The invention can be implemented by means of hardware comprising several distinct elements, and by means of a suitably programmed computer. 'Computer program product' is to be understood to mean any software product stored on a computer-readable medium, such as a floppy disk, downloadable via a network, such as the Internet, or marketable in any other manner.

Claims

CLAIMS:

1. An electronic device (31) comprising electronic circuitry (33) configured to: align each lyrics fragment of a group of similar lyrics fragments in lyrics of a song with an audio fragment of a group of similar audio fragments of the song; and align each lyrics fragment of a further group of similar lyrics fragments in the lyrics of the song with an audio fragment of a further group of similar audio fragments of the song.

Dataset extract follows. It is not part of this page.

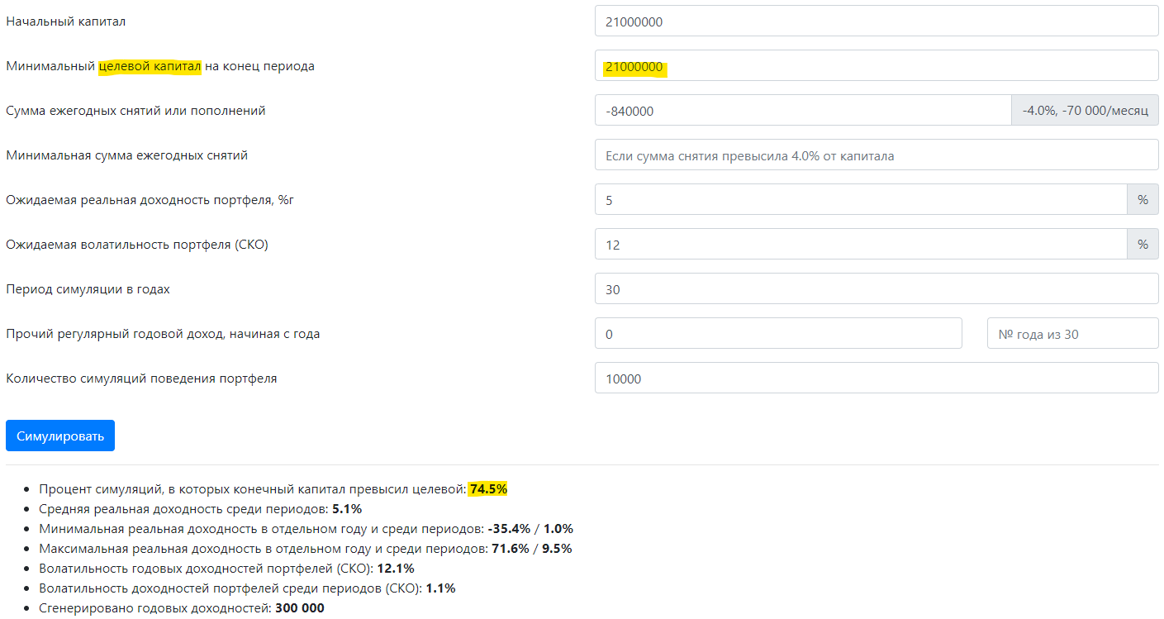Click the % suffix beside волатильность field
The width and height of the screenshot is (1164, 619).
pos(1143,245)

2. An electronic device as claimed in claim 1, wherein the group and/or the further group of similar lyrics fragments have been determined by comparing an amount of syllables per lyrics fragment, an amount of syllables per line and/or a rhyme scheme of lyrics fragments in the lyrics of the song.

3. An electronic device as claimed in claim 1, wherein the group and/or the further group of similar audio fragments have been determined by means of harmonic progression analysis.

4. A method of aligning a song with its lyrics, the method comprising the steps of: aligning (1) each lyrics fragment of a group of similar lyrics fragments in the lyrics of the song with an audio fragment of a group of similar audio fragments of the song; and aligning (3) each lyrics fragment of a further group of similar lyrics fragments in the lyrics of the song with an audio fragment of a further group of similar audio fragments of the song.

5. A method as claimed in claim 4, wherein the group and/or the further group of similar lyrics fragments have been determined by comparing an amount of syllables per lyrics fragment, an amount of syllables per line and/or a rhyme scheme of lyrics fragments in the lyrics of the song.

6. A method as claimed in claim 4, wherein the group and/or the further group of similar audio fragments have been determined by means of harmonic progression analysis.

7. A computer program product comprising software for enabling a programmable device to perform the method of claim 4.

8. A database comprising a mapping between audio and lyrics fragments of a song, wherein the mapping has been created by means of the method of claim 4.

9. A signal comprising a mapping between audio and lyrics fragments of a song of the song, wherein the mapping has been created by means of the method of claim 4.